The opposition accuses Mugabe of plotting to steal the election and tensions rose Friday with soldiers and police in a convoy of armored personnel carriers with water cannons patrolling through downtown Harare, the capital. The security chiefs warned against violence and police presence at the polls Saturday was heavy.

The economic collapse of what was once the region's breadbasket has been a central campaign issue, with the opposition accusing Mugabe of misrule and dictatorship. Mugabe, appealing to national pride, blames the Westand charges his opponents are stooges of former colonial ruler Britain.

In southern Bulawayo, Moreblessing Ndlovu said he has chosen democracy over dictatorship. ''The people of Zimbabwe have had enough of this,'' he said, his bare feet reflecting his poverty.

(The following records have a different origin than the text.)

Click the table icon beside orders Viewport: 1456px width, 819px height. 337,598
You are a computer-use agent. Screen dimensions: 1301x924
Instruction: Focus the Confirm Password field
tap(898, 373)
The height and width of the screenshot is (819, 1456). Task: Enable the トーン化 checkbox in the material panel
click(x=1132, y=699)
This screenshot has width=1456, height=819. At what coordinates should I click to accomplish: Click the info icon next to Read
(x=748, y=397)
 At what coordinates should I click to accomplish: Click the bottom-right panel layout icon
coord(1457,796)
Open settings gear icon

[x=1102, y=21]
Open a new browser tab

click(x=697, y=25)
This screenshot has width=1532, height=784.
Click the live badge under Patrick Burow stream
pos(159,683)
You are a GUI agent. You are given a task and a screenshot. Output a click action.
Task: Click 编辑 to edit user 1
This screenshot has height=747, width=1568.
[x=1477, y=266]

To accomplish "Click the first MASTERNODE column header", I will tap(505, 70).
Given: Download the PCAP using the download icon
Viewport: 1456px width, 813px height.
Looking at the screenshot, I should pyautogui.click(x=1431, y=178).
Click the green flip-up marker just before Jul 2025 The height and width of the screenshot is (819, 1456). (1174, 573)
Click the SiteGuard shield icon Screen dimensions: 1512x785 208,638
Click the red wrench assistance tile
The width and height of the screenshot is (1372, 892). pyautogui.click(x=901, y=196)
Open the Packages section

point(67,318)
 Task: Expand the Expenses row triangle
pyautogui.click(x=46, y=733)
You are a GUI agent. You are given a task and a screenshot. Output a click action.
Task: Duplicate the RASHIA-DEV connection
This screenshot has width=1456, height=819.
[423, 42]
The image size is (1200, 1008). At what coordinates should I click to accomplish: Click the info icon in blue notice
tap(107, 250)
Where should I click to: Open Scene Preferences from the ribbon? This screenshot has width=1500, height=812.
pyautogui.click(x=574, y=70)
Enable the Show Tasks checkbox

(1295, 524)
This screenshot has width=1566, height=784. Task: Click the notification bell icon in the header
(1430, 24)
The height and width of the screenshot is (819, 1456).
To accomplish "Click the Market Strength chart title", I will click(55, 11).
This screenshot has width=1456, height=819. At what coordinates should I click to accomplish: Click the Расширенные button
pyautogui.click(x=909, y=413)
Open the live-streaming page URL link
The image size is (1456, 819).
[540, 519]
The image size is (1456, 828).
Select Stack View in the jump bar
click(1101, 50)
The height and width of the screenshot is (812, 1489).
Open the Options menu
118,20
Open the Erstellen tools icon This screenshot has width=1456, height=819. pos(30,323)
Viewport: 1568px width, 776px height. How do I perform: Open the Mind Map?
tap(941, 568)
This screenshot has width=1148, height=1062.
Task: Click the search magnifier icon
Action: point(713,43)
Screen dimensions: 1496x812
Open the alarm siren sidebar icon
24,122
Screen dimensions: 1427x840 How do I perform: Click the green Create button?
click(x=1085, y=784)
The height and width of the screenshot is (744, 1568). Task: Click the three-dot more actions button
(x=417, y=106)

''Everyone here is hungry. They want to see a change,'' Bulawayo said, pointing a snaking line of about 200 people waiting to vote. Some had gotten in line hours before the scheduled 7 a.m. opening.

Running against Mugabe are opposition leader Morgan Tsvangirai, 55, who narrowly lost the disputed 2002 elections, and former ruling party loyalist and finance minister Simba Makoni, 58. Makoni has shaken up Zimbabwe's politics with his appeal to disillusioned citizens, threatening to take votes from both the opposition and the ruling party.

All three candidates voted early Saturday, with Mugabe telling reporters afterward he would accept whatever results emerged and rejecting opposition charges he had already orchestrated his own victory.

''We are not in the habit of cheating,'' he said. ''We don't rig elections.''

Tsvangirai sounded a resolute note, saying: ''The people's victory is assured.''

Most stations opened after 7 a.m. and people complained the process was slow. But Noel Kututwa, head of the independent Zimbabwe Election Support Network, said voting was going smoothly countrywide.